▶ [RECORDS PROVIDED]
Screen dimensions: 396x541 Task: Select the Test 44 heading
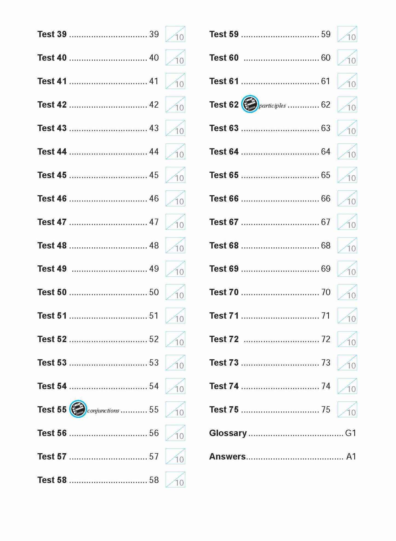point(52,151)
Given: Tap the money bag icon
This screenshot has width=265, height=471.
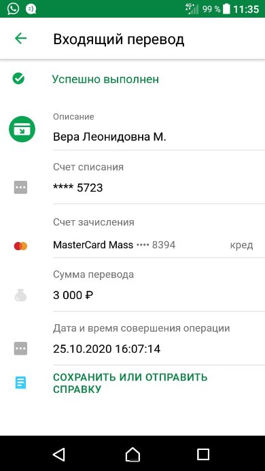Looking at the screenshot, I should point(21,295).
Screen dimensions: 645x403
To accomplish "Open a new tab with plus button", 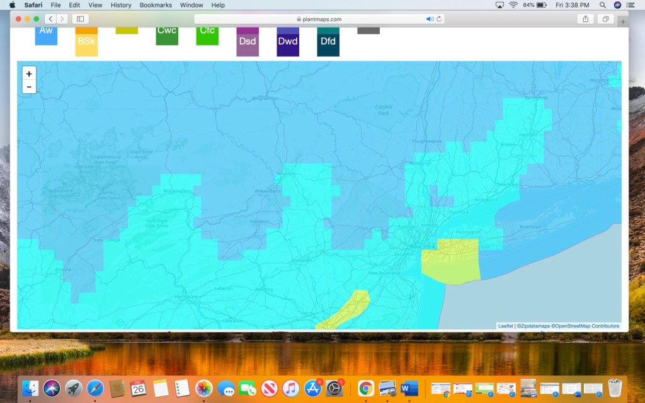I will pos(623,21).
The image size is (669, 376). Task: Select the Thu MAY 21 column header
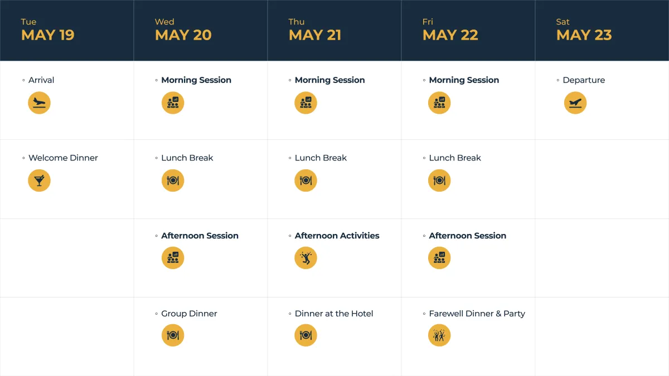pyautogui.click(x=335, y=30)
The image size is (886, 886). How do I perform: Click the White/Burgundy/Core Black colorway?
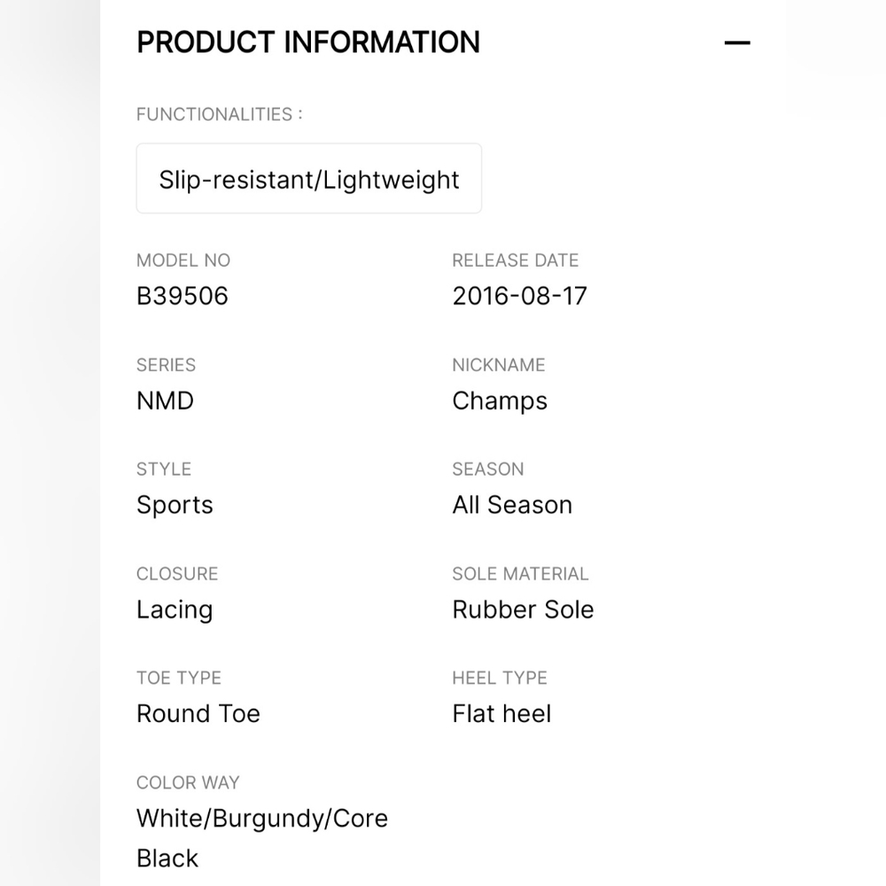click(x=262, y=838)
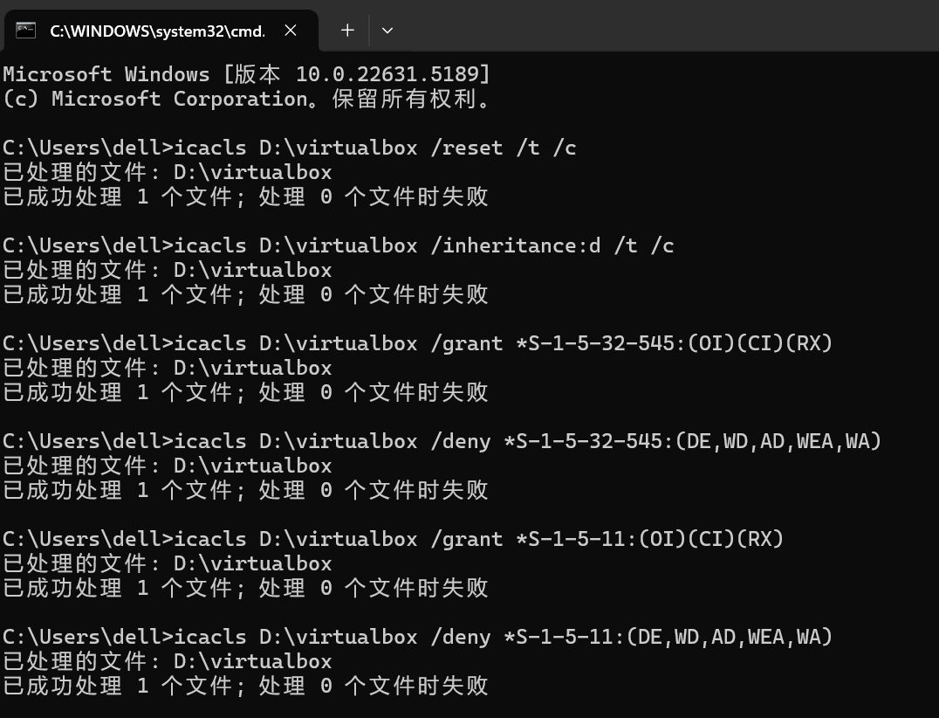Click the /grant S-1-5-11 command line
Screen dimensions: 939x718
pyautogui.click(x=384, y=538)
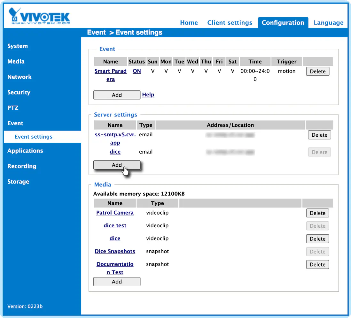Open the Dice Snapshots media entry
Screen dimensions: 351x318
tap(115, 251)
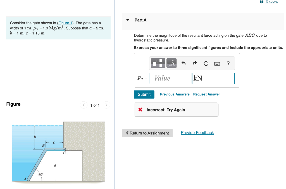Click the undo arrow in answer toolbar
This screenshot has width=286, height=189.
[183, 63]
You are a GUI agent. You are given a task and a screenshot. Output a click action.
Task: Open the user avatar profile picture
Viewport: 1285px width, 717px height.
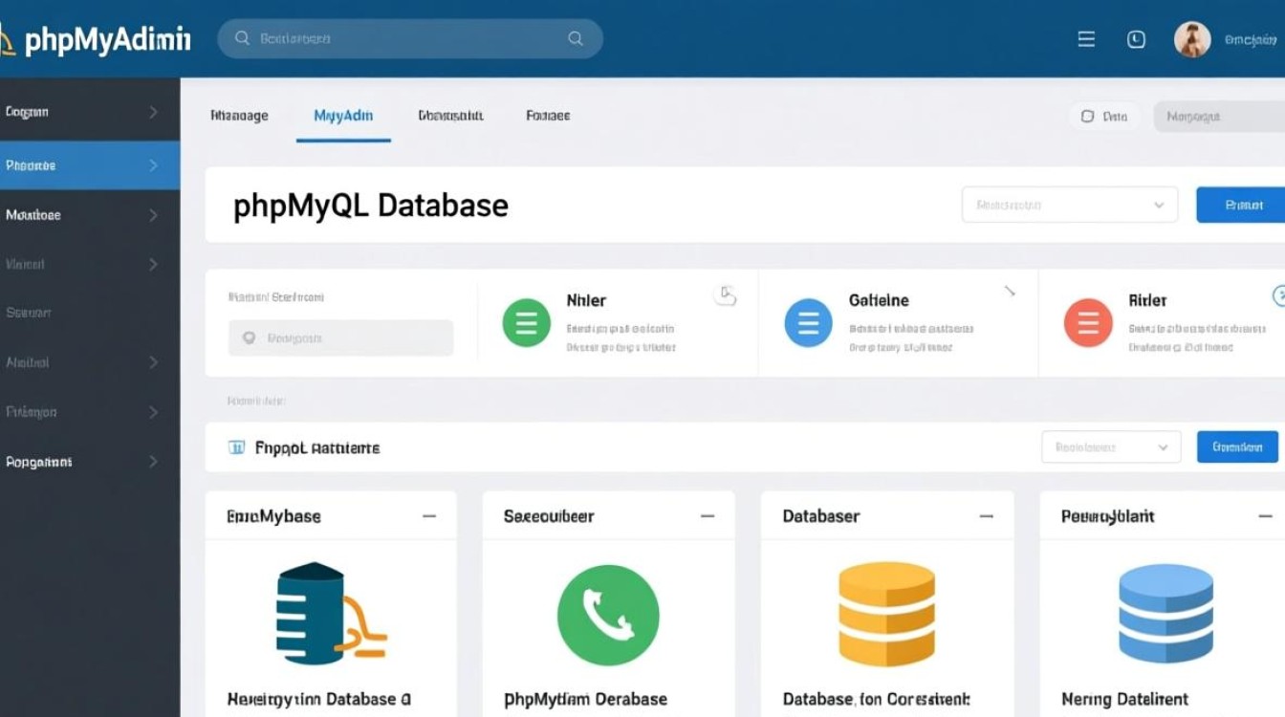tap(1192, 39)
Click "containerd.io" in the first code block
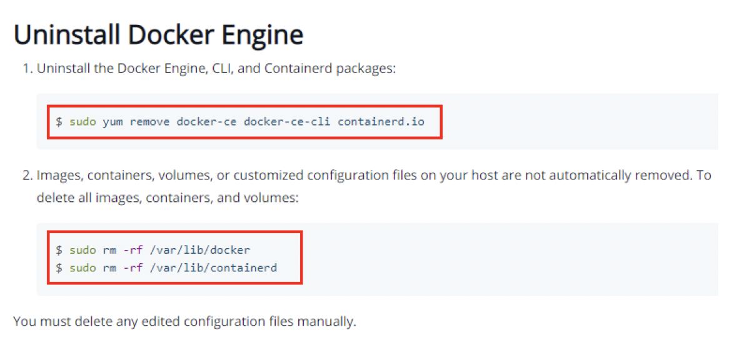 tap(381, 121)
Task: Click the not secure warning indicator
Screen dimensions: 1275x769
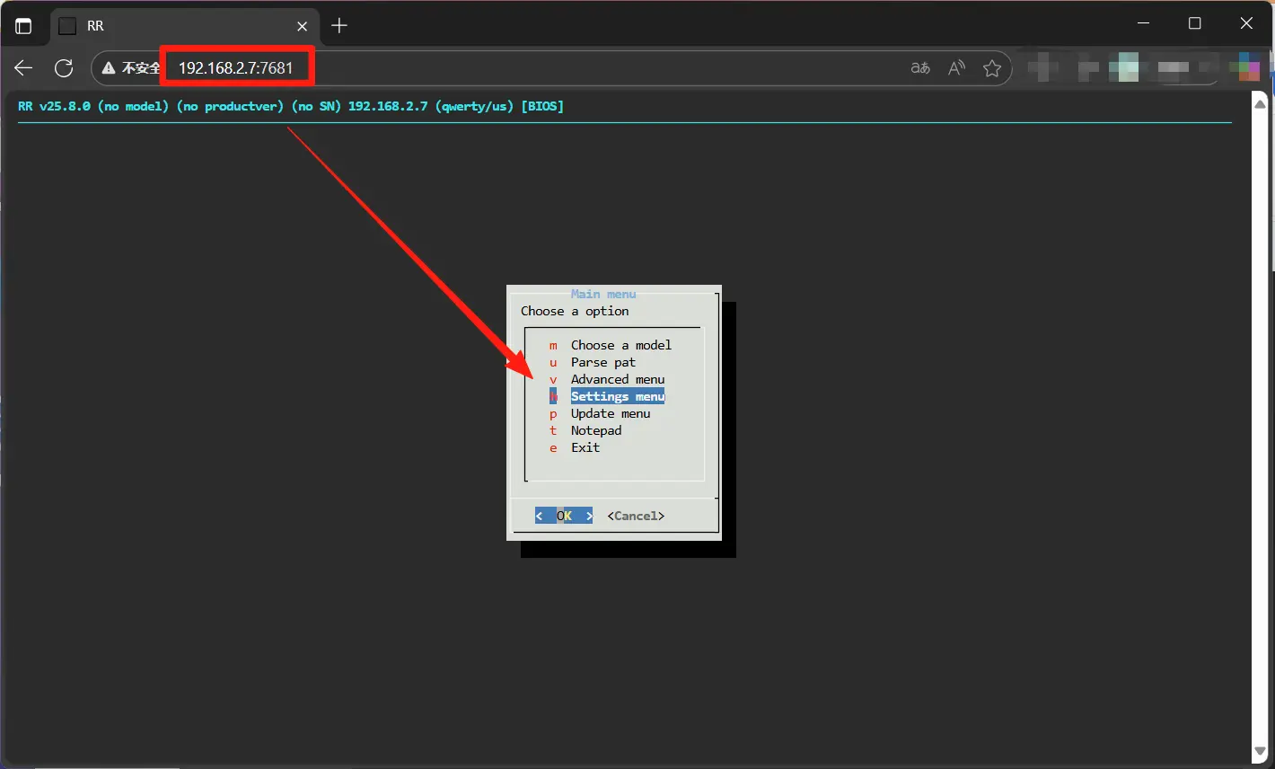Action: pyautogui.click(x=131, y=68)
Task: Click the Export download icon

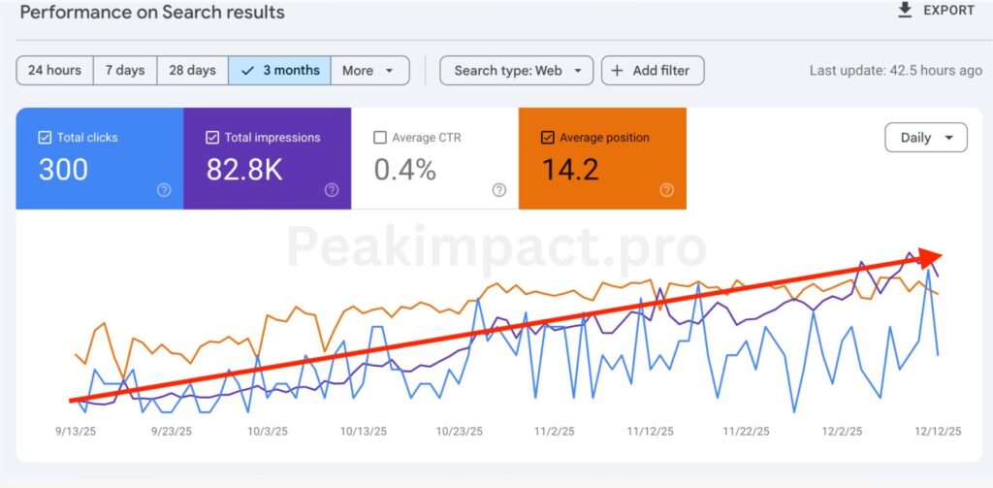Action: 906,10
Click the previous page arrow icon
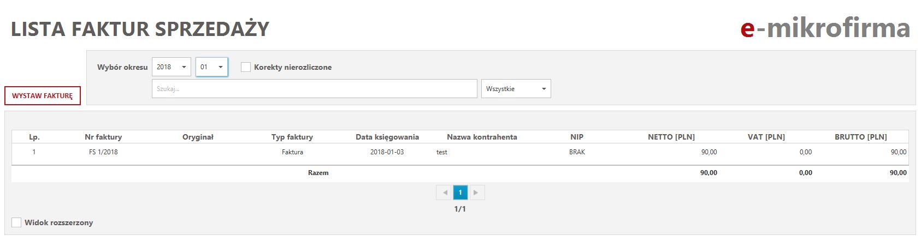 click(445, 192)
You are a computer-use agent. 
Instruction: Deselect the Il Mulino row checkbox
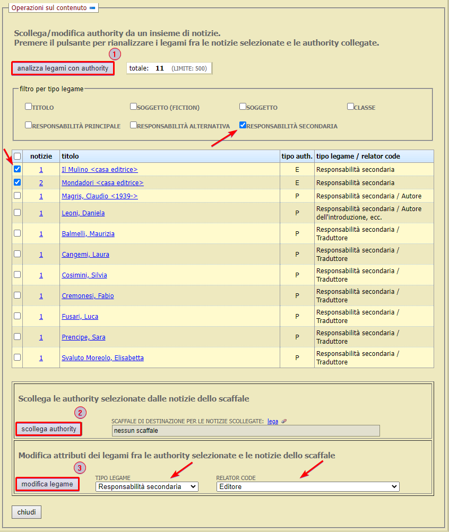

▶ [ABOUT THIS TASK] Without reproducing any picture, repeat exactly the lines from the one containing "You are a GUI" through the last line of the material above, both ends included.

▶ [WORKED SOLUTION]
You are a GUI agent. You are given a task and a screenshot. Output a click action.
Task: Open the user avatar profile picture
Viewport: 1285px width, 717px height.
tap(1192, 39)
Click "containerd.io" in the first code block
 tap(381, 121)
Task: Click the not secure warning indicator
Screen dimensions: 1275x769
Action: pyautogui.click(x=131, y=68)
Task: Click the Export download icon

Action: 906,10
Click the previous page arrow icon
 click(445, 192)
You are a computer-use agent. 
Instruction: Deselect the Il Mulino row checkbox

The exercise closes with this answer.